* TASK
Set down exactly the lines below between the line holding "Image resolution: width=412, height=2246." and the line holding "Search (315, 2047)", inclusive; no other line belongs in the answer.

Saved data entries
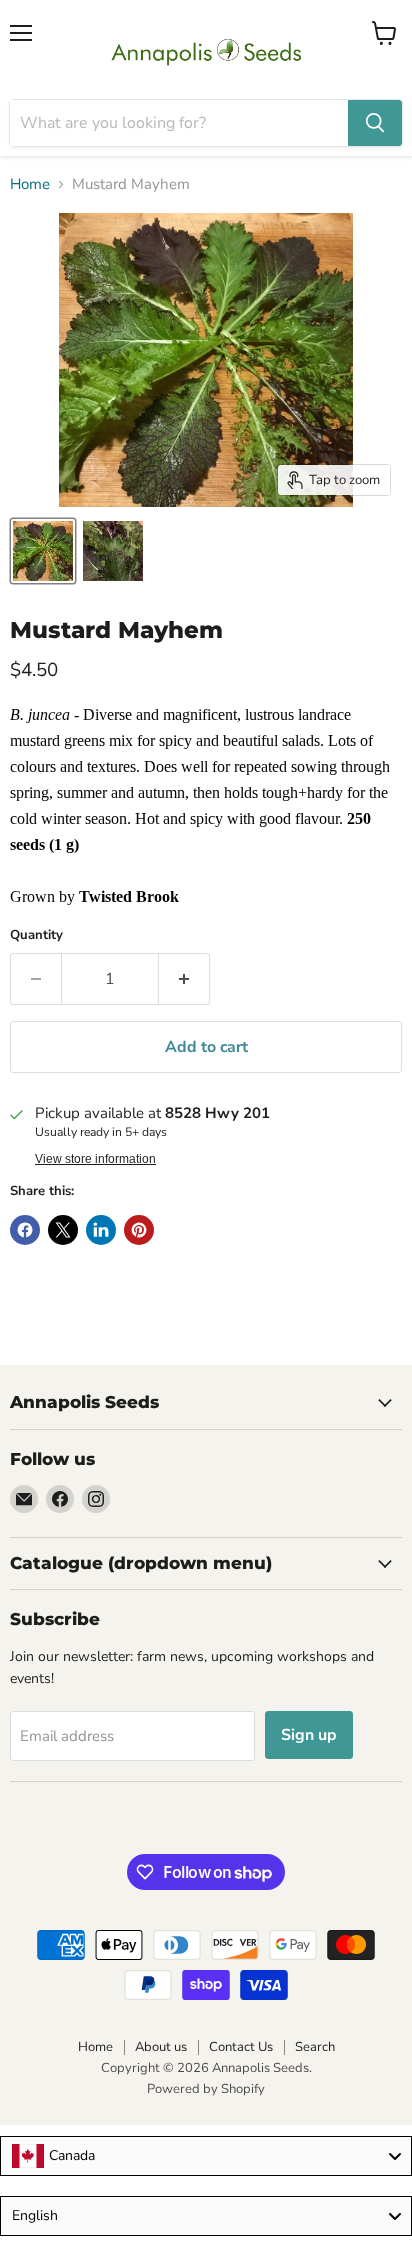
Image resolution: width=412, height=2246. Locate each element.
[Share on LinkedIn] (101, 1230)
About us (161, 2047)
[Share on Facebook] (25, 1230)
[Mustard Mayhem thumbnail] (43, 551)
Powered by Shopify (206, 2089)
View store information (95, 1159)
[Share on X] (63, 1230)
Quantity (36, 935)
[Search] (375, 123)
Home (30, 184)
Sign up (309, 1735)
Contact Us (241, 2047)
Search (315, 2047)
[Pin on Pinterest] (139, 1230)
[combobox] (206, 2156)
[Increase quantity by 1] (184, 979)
* * *
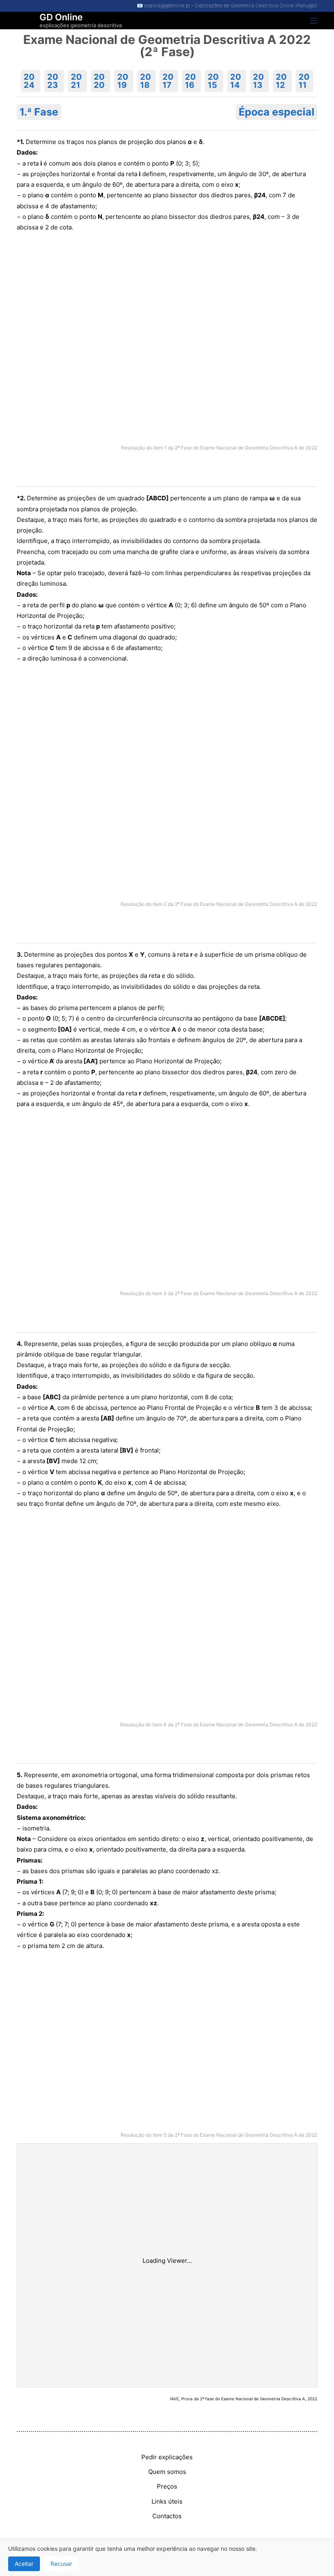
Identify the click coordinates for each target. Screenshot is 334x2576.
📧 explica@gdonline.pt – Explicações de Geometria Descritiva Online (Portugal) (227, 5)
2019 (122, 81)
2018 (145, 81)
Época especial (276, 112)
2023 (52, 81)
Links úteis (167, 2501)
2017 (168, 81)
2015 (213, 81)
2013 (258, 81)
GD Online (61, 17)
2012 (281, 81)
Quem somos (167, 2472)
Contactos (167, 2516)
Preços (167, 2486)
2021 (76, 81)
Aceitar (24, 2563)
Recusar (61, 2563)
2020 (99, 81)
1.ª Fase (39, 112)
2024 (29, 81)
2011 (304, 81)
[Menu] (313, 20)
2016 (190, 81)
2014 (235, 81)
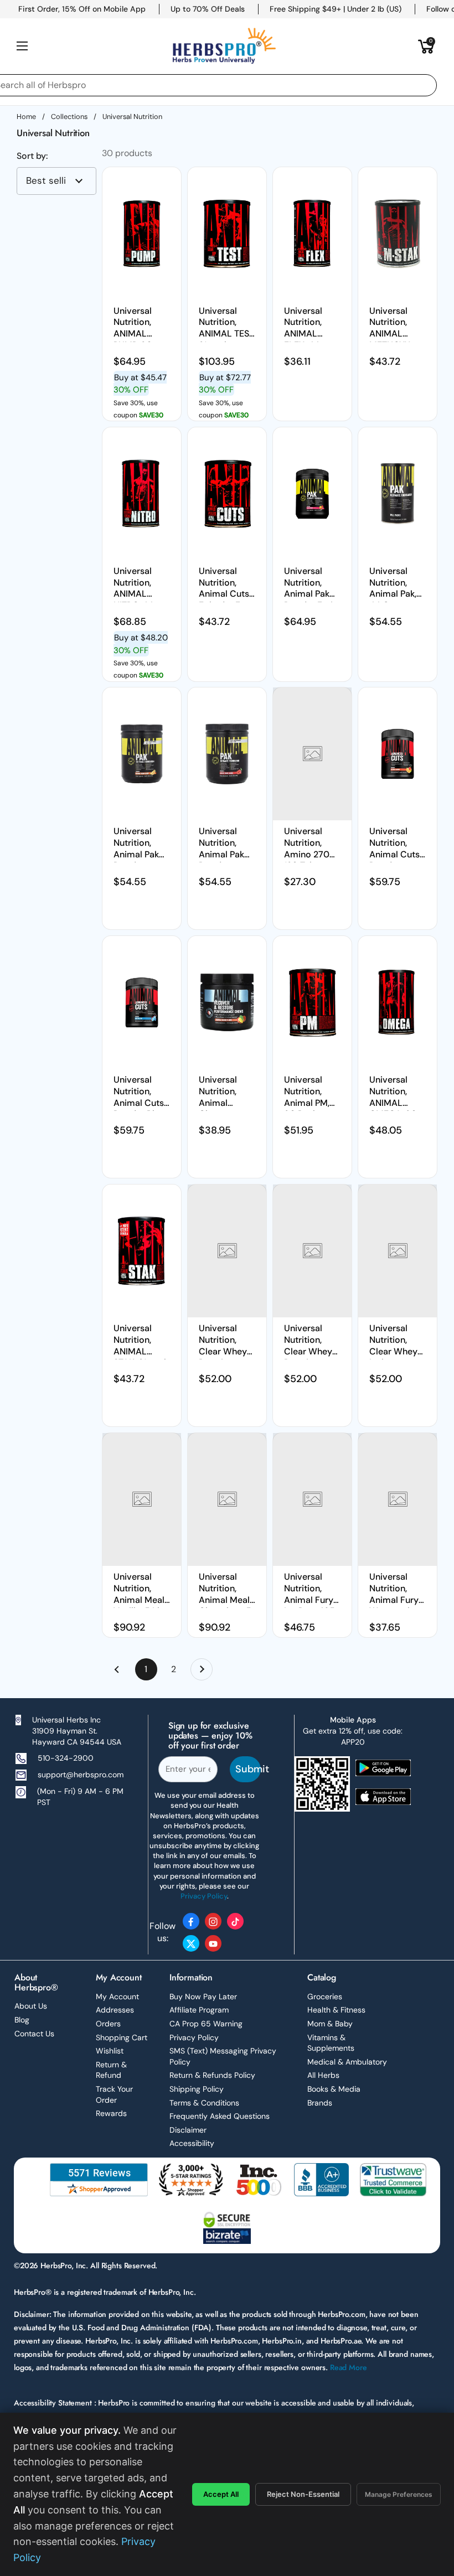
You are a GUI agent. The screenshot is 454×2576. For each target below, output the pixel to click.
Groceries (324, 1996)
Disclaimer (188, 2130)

* TASK OUTPUT
Image resolution: width=412, height=2246. Locate each element.
[Share on LinkedIn] (101, 1230)
About us (161, 2047)
[Share on Facebook] (25, 1230)
[Mustard Mayhem thumbnail] (43, 551)
Powered by Shopify (206, 2089)
View store information (95, 1159)
[Share on X] (63, 1230)
Quantity (36, 935)
[Search] (375, 123)
Home (30, 184)
Sign up (309, 1735)
Contact Us (241, 2047)
Search (315, 2047)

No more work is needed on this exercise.